Le collapsisme désigne l’idéologie qui place en priorité absolue la préparation individuelle à un effondrement éventuel. Le collapsisme est une forme de refus infantile de toute solution politique. Ce collapsisme prend le plus souvent racine dans la croyance que la seule issue possible à une crise (bulle économique, « décadence », monde politique sclérosé…) est l’effondrement général de la société. Le collapsiste croit qu’une société recréée sur les cendres du système qu’il dénonce aura toujours des bases plus saines du simple fait que ses fondateurs auront connu l’effondrement, telle une illumination. Les collapsistes se réclament de manière obsessionnelle de la « dure réalité », du pragmatisme, du « retour au réel », ils accumulent les chiffres, les raisonnements, les documents censés démontrer que l’effondrement est imminent, pour donner une consistance hyper-rationnelle à leur fantasme. Mais ce fantasme est une croyance d’ordre religieux : l’effondrement qu’ils attendent, c’est le rêve d’une apocalypse, c’est-à-dire d’une révélation, au sens étymologique grec du mot. C’est littéralement croire qu’une grande catastrophe meurtrière permettra un grand moment de vérité. L’effondrement dont ils prétendent seulement nous avertir est finalement leur plus grand désir.

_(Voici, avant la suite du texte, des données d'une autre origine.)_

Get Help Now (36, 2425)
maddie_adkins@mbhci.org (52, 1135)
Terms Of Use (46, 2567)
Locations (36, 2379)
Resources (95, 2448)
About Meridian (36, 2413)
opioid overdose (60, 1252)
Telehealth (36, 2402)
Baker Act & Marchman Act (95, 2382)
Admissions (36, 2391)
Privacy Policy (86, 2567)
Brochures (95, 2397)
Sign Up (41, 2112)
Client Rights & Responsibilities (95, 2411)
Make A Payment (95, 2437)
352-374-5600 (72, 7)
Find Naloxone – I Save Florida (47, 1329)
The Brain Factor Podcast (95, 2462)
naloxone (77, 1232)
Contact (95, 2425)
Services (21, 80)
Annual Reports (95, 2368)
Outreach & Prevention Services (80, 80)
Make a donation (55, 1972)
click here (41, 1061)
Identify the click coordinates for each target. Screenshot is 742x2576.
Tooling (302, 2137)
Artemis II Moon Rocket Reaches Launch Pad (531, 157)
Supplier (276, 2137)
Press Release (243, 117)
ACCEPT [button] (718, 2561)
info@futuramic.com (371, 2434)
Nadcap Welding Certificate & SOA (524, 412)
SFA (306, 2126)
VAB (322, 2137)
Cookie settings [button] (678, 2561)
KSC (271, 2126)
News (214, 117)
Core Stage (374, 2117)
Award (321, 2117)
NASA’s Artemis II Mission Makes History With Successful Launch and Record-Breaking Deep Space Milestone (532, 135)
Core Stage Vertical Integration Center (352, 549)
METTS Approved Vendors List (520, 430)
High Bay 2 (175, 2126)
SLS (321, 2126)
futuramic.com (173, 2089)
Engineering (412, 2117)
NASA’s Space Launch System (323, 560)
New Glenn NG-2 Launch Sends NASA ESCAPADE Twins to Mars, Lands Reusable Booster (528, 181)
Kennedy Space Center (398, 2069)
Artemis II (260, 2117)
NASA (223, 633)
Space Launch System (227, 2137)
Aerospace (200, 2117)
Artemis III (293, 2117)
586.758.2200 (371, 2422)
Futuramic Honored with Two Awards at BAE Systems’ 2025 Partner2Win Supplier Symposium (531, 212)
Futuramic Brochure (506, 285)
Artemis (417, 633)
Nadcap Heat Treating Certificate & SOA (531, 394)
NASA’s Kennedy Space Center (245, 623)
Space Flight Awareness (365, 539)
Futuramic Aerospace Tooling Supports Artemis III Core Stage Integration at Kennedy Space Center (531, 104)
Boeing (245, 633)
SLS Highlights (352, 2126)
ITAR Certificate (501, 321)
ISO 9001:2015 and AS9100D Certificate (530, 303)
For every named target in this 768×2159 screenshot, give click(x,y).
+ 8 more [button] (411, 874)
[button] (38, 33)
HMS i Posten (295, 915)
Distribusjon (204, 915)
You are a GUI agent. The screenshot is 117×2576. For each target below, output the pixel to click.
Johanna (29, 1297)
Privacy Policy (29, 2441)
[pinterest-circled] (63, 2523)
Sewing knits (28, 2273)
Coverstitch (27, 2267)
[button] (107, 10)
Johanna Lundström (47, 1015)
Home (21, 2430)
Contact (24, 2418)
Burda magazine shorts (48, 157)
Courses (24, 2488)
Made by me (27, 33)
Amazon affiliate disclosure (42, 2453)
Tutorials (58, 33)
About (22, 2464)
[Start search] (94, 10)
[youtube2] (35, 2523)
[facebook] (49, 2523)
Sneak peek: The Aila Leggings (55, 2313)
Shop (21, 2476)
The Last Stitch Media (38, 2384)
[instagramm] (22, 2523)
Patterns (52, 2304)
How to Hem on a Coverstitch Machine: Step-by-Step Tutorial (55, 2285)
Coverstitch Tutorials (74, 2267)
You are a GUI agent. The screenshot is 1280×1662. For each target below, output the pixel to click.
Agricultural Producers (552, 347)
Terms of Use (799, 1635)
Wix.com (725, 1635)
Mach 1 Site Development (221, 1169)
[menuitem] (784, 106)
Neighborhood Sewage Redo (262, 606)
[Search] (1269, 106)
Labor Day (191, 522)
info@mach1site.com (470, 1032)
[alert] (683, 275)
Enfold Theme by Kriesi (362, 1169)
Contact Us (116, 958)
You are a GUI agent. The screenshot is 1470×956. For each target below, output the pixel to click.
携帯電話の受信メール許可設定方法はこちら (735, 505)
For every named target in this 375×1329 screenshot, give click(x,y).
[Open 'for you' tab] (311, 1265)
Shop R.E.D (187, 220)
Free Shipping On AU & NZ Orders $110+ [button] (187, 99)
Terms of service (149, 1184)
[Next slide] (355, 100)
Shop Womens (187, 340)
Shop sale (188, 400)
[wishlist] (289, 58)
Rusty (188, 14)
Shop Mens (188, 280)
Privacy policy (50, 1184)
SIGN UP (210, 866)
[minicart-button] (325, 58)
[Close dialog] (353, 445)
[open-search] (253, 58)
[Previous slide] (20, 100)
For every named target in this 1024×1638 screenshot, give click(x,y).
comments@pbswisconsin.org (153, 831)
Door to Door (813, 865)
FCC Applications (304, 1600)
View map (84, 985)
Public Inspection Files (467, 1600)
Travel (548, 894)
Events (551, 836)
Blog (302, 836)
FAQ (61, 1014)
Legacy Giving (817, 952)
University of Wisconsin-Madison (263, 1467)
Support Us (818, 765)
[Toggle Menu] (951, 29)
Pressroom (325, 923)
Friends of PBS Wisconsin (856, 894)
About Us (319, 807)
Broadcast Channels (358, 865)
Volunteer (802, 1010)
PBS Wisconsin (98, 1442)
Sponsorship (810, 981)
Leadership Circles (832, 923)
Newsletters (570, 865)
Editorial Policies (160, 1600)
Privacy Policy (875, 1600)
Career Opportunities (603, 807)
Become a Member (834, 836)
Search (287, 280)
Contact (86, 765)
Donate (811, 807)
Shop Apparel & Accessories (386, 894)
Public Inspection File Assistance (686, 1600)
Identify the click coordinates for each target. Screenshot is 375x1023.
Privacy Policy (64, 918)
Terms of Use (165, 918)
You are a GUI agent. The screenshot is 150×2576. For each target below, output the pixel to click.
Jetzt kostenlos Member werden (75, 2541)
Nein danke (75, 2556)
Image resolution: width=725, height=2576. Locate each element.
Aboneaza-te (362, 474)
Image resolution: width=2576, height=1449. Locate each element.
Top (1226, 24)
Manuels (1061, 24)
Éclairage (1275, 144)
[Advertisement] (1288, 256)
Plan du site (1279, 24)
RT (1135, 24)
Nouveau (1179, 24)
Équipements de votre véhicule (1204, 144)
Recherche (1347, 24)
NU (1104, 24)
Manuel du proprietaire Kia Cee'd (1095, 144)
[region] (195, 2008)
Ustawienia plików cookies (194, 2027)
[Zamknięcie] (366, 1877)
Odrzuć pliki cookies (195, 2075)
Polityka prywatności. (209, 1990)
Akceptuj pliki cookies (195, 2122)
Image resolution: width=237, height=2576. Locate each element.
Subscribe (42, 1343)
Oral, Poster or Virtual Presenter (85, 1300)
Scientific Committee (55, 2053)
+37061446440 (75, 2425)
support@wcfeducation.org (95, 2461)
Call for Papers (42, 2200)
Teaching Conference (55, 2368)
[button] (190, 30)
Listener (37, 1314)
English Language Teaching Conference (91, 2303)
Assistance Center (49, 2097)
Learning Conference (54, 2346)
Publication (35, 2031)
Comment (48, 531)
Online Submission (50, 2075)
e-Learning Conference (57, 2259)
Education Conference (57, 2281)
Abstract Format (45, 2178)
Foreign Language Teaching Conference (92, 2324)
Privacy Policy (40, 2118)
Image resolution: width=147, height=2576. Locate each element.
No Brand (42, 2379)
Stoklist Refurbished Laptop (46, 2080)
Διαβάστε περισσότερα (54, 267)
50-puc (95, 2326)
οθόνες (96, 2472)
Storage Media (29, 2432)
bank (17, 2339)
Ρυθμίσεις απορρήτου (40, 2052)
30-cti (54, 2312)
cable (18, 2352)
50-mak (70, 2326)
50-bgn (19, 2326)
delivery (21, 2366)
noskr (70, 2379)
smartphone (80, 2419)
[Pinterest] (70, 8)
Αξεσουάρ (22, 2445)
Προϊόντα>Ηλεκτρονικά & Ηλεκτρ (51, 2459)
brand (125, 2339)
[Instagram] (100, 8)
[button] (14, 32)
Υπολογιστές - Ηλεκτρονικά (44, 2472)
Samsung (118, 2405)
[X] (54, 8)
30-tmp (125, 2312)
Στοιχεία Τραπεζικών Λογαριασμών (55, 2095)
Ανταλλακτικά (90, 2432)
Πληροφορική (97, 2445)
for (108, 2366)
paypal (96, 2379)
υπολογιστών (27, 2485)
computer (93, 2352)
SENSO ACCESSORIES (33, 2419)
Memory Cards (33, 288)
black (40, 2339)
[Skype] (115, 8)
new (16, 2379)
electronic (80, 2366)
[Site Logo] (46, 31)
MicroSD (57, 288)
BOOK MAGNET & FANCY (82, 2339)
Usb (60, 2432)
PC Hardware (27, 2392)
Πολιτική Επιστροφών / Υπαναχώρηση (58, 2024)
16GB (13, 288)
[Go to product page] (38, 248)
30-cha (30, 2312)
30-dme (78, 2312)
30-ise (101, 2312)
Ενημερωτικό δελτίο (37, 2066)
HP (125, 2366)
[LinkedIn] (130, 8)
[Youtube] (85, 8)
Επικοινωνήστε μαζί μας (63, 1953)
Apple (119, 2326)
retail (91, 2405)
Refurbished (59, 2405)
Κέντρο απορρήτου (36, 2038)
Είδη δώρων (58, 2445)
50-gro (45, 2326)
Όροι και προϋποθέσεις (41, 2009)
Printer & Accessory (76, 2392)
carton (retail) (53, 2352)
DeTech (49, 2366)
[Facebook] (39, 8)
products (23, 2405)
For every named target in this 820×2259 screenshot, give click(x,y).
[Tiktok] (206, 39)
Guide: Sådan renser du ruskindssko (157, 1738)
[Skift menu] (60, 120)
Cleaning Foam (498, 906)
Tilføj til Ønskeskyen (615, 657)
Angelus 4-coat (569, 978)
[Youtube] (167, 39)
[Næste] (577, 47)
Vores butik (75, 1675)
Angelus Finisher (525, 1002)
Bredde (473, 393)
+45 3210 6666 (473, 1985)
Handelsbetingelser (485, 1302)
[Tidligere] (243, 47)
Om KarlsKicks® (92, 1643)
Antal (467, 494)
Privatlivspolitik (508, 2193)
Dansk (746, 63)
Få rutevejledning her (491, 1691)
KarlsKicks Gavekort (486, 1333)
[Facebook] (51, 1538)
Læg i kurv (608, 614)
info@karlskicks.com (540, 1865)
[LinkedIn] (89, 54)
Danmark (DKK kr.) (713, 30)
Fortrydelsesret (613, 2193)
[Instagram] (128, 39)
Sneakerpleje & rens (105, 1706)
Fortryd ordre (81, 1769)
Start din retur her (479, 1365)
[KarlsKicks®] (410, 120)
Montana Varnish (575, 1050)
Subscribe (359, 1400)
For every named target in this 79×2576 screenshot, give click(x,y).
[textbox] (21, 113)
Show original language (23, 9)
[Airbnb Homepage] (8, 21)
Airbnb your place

Le collapsisme peut mener à une posture de préparation passive et individualiste (le survivalisme), ou à un esprit de sabotage actif voire sacrificiel (l’accélérationnisme). Les survivalistes vivent dans l’envie de faire partie d’une petite élite de citoyens malins qui se seront discrètement préparés à l’effondrement, qui seront parmi les rares à survivre ou qui feront partie d’un monde aux cartes rebattues, dans lequel la hiérarchie sociale aura été bousculée par la révélation de l’effondrement. Les accélérationnistes se plaisent à penser que plus tôt le système explosera, mieux ce sera, ce qui leur permet de se sentir utiles en commettant des actes de sabotage insignifiants, ou de donner un vernis altruiste et sacrificiel à un attentat, dans la version la plus rare et la plus radicale de l’idéologie collapsiste.

Les collapsistes sont donc des gens qui ont choisi de ne rien faire au service des autres, voire de leur nuire, et de se sentir supérieurs pour ça.